Heiligabend 2016 in Bad Westernkotten

Liebe Gemeinde,

in seinem neuen Buch erzählt der Autor und Journalist Axel Hacke davon, wie er Gott begegnet. Und dann heißt es:

„Tage später traf ich Gott am Altglascontainer. Wieder war, wie oft in letzter Zeit, ein Attentat geschehen. Bestien waren in Blut gewatet. Sie hatten aus keinem anderen Grund getötet, als diesem: dass sie unsere Art zu leben hassten. Der müde Zug um Gottes Augen war an diesem Tag noch müder geworden.“

Ich weiß nicht, wann er das geschrieben hat. Das Buch ist schon länger auf dem Markt. Aber, es hätte letzte Woche sein können. Wobei mich, wie uns alle, nicht nur das Attentat in Berlin erschüttert hat, sondern auch an dem Abend – als noch gar nicht klar war ob Attentat oder Unfall – die ständig zu spürende Gier der Medien, es möchte doch bitte ein Attentat sein. Fast wie: Endlich auch bei uns, denn nur schlechte Nachrichten sind gute Nachrichten.
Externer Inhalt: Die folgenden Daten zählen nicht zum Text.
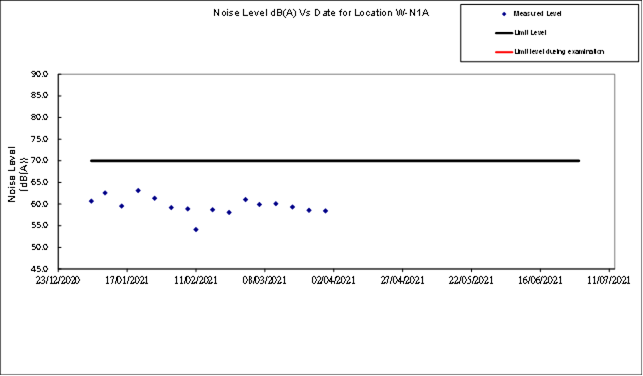Screen dimensions: 643x376
Task: Click the 70.0 y-axis label
Action: coord(40,161)
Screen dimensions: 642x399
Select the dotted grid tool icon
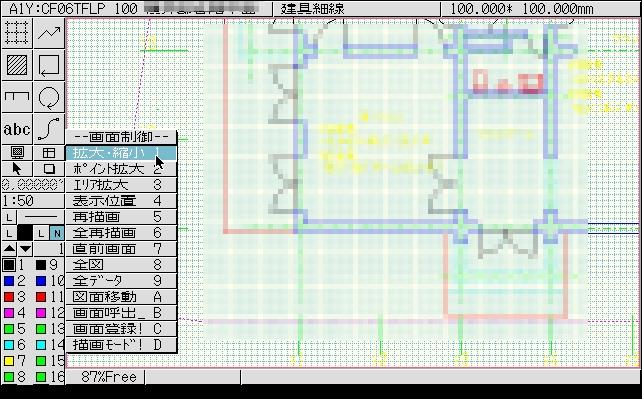[17, 32]

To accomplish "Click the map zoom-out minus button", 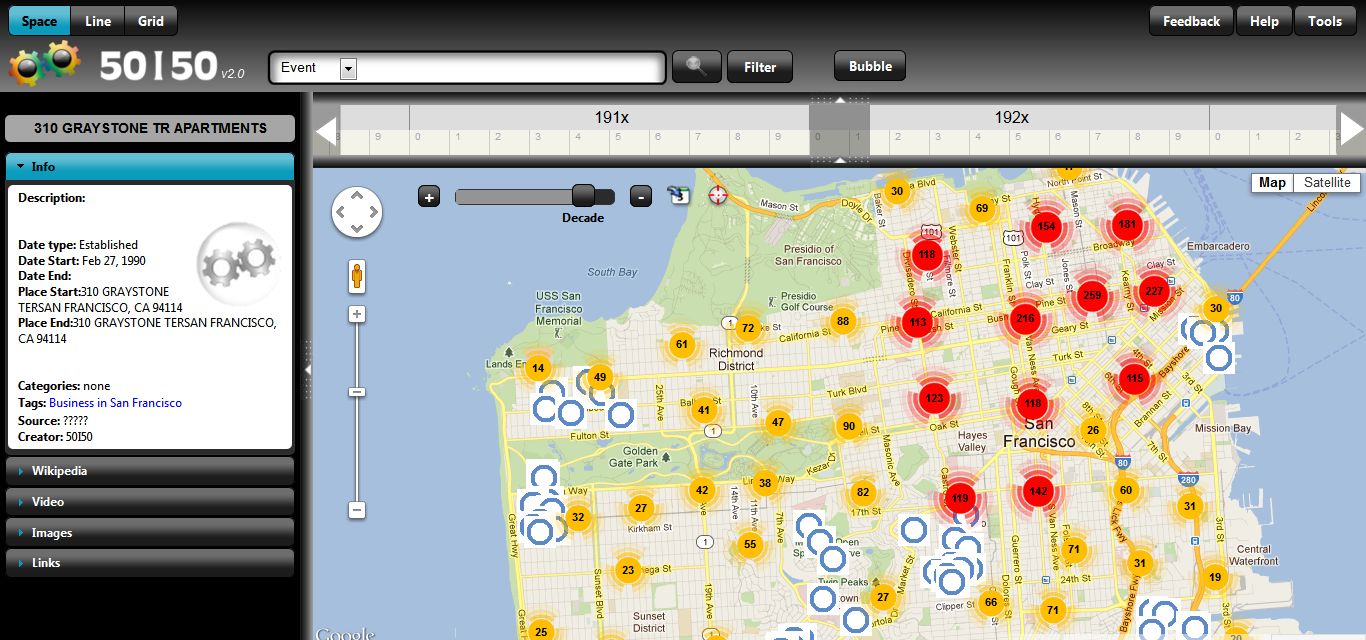I will [x=356, y=510].
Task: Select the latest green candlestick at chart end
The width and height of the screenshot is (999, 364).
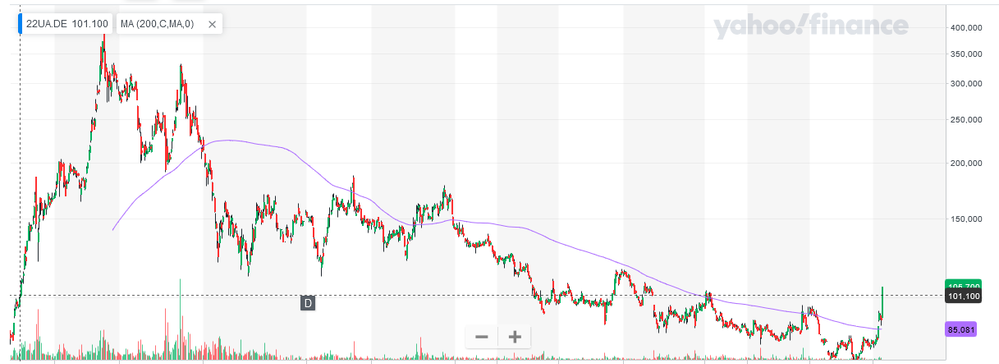Action: tap(882, 300)
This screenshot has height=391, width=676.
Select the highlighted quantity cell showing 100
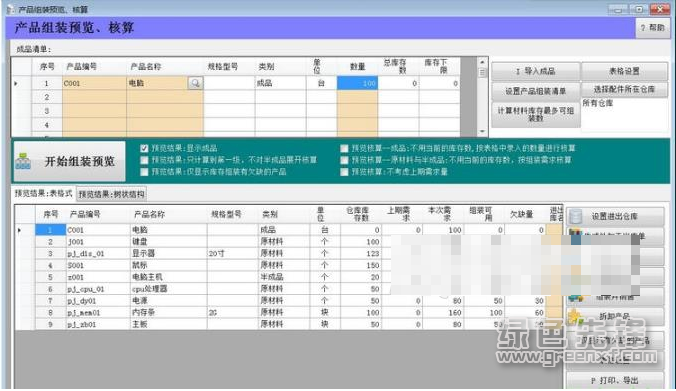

Aber zurück zu Hacke. Denn dann geht es in diesem Gespräch natürlich um das Böse in der Welt. Und warum es das gibt. Und warum Gott da nicht einfach dreinschlägt. Ein Wunsch, der mir in manchen Situationen nicht so ganz fremd ist. Und Ihnen und Euch auch nicht, denke ich. Aber, so Gott in diesem Gespräch:

„Er habe das Böse geschaffen, weil er gedacht habe: Wie solle man das Gute erkennen, wenn es das Böse nicht gebe? Wie könne man den Tag begrüßen, wenn man die Nacht nicht habe? Wie sei es möglich, das Leben zu schätzen, wenn es keinen Tod gebe? Nicht falsch, oder? Aber es quäle ihn, er sehe, was er angerichtet habe, bis zum Urknall zurück reue es ihn.“

So sei das mit dem Bösen. Man könnte den Kopf schütteln, aber wir sollten es nicht. So ganz unklug finde ich diese Gedanken nicht. Nur, so lässt Axel Hacke das Gott auch sagen, wenn nichts rückgängig zu machen ist, und wenn Gott nicht dreinschlagen will, was bleibt? Wenn die Gier immer größer wird, wenn Hass und Fanatismus sich nur noch im Blut baden wollen.

Gottes Antwort, und das wissen wir an sich seit 2000 Jahren, Gottes Antwort ist eine andere. Eine ganz andere.

Weihnachten, das Kind, der Stall, die Botschaft der Engel. „Fürchtet euch nicht. Noch ein Versuch: Gottes ausgestreckte Hand, seine Solidarität, in den Höhen und in den Abgründen des Lebens. „Ich erkläre euch den Frieden und meine Liebe. Und ich bin auf eurer Seite und niemand soll sich unterstehen, euch zu schaden. Fangt doch einfach noch mal ganz von vorn an, so wie ich mit euch.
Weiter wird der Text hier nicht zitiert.